子どもの頃の傷が今の事のように痛む時、やる気も下がり、怒りすら出てくるかもし
れません。そんな時は、まずは、大人のまりさんが、「悪くないよ」って、小さいま
りさんを抱きしめてあげてくださいね。犠牲感からし続けるのは、もうしんどいので
すから…。

きっと、まりさんは、お母様との関係を見つめた時に、お母様に近づくことだけを考
えていますよね。
けれど、同じ場所に居続けたお母様は、まりさんだけでなく、ご主人やうつ病の時に
は他に関わっていた方などとの関係も困難だったようです。
ということは、お母様との関係を見ていくことで、まりさんにとって、お母様のうし
ろに並んでいる人たちとの距離感、関係性をも変えていけるということなんです。
どんな人がいそうでしょうか。
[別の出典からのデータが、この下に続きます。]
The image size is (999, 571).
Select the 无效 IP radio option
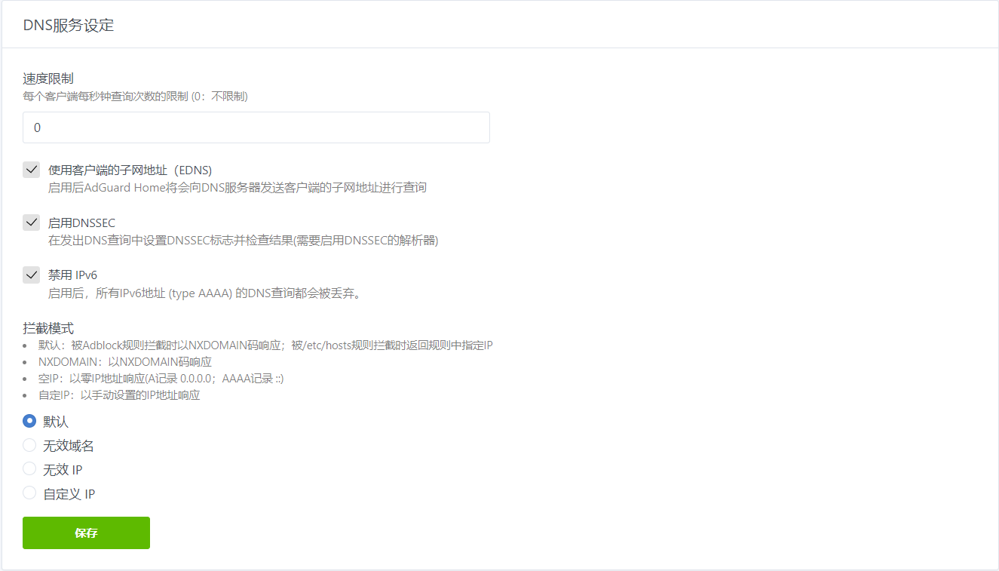29,469
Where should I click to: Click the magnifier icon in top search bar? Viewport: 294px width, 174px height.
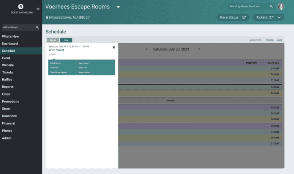click(x=271, y=7)
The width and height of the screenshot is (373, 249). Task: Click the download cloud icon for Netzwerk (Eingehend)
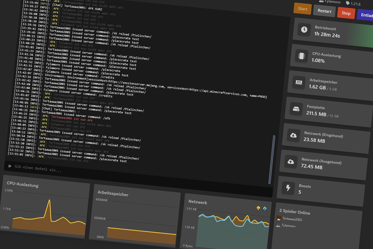(x=293, y=135)
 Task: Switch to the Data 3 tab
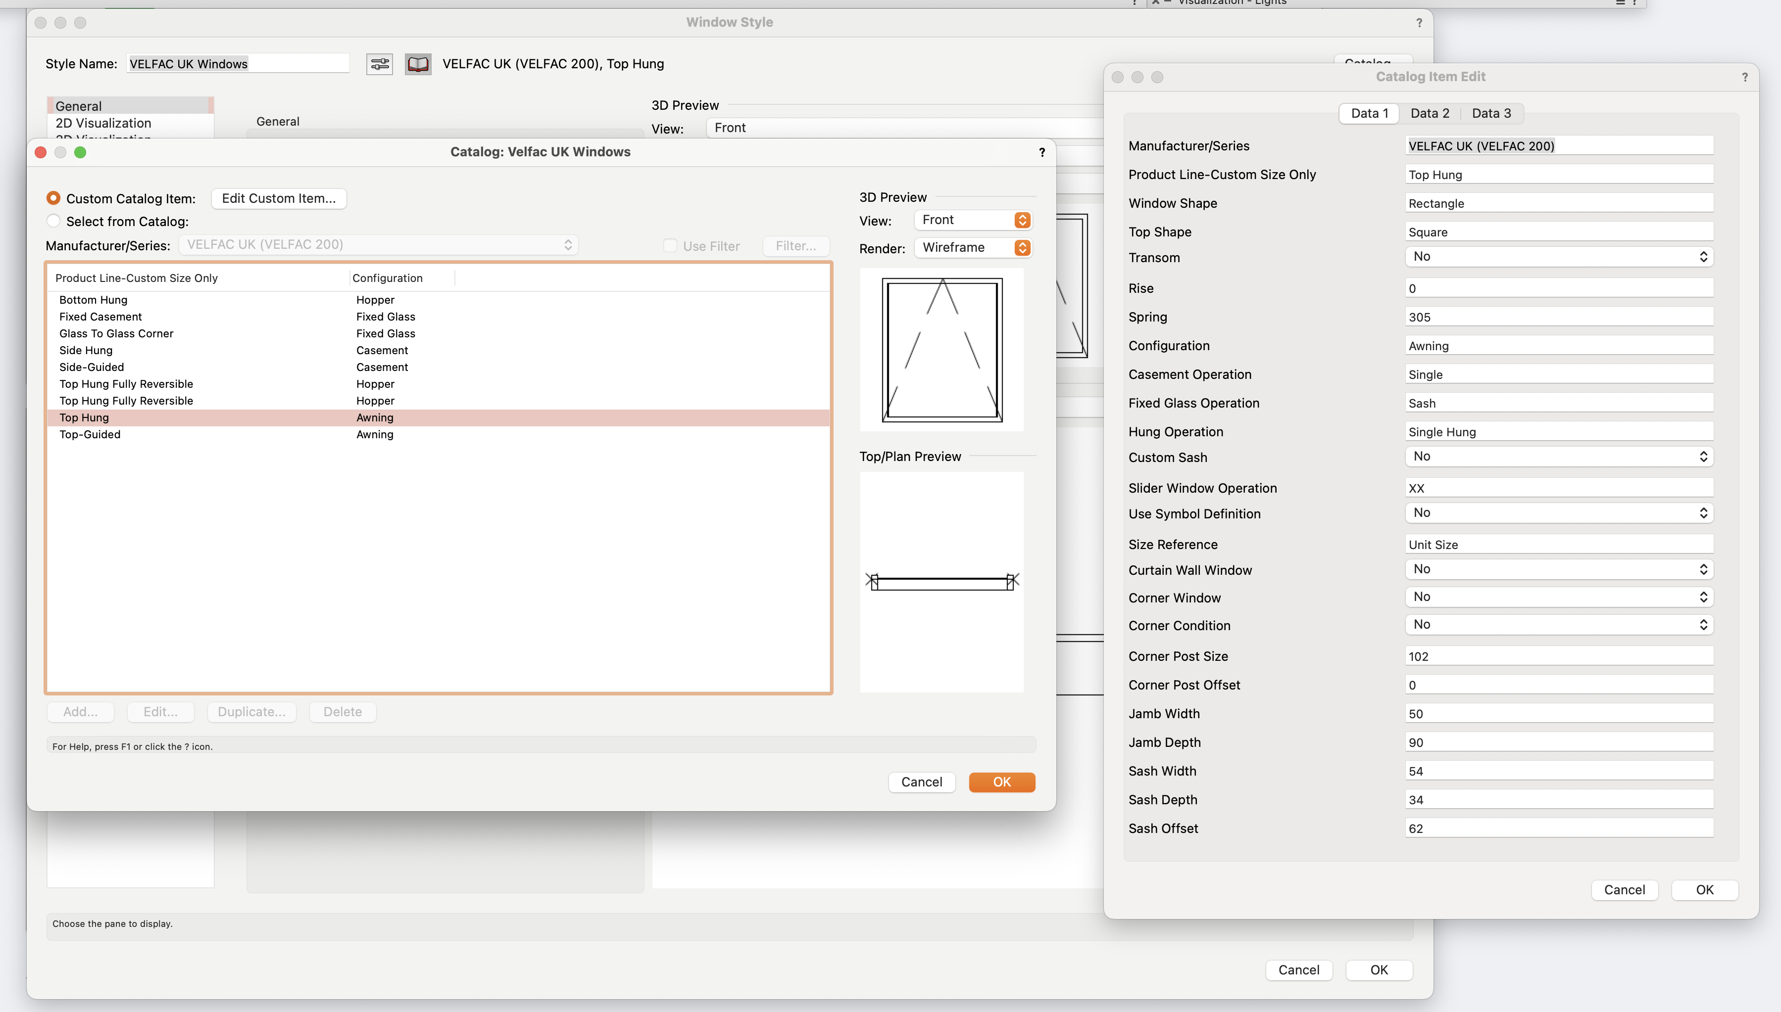coord(1491,113)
ご主人やお子様もそこにいらっしゃるのでしょうか。。

いっぱい傷ついた経験があるまりさんは、その分、優しくされること、愛されること
の大切さを知りましたよね。
「どんな風に接していけばいいのか」って結局、「どう愛していけばいいのか」とい
うことですね。
お母様や、そのうしろで待っている多くの人を愛していくために、歩んでいきましょ
う! 応援しています。

慣れないことをすると、不安や恐れから様々な感情が出てくることもありますので、
苦しくなりすぎるまでに、また、無料やボランティアの電話カウンセリングなどもご
ざいますのでご利用ください。

ご相談ありがとうございました。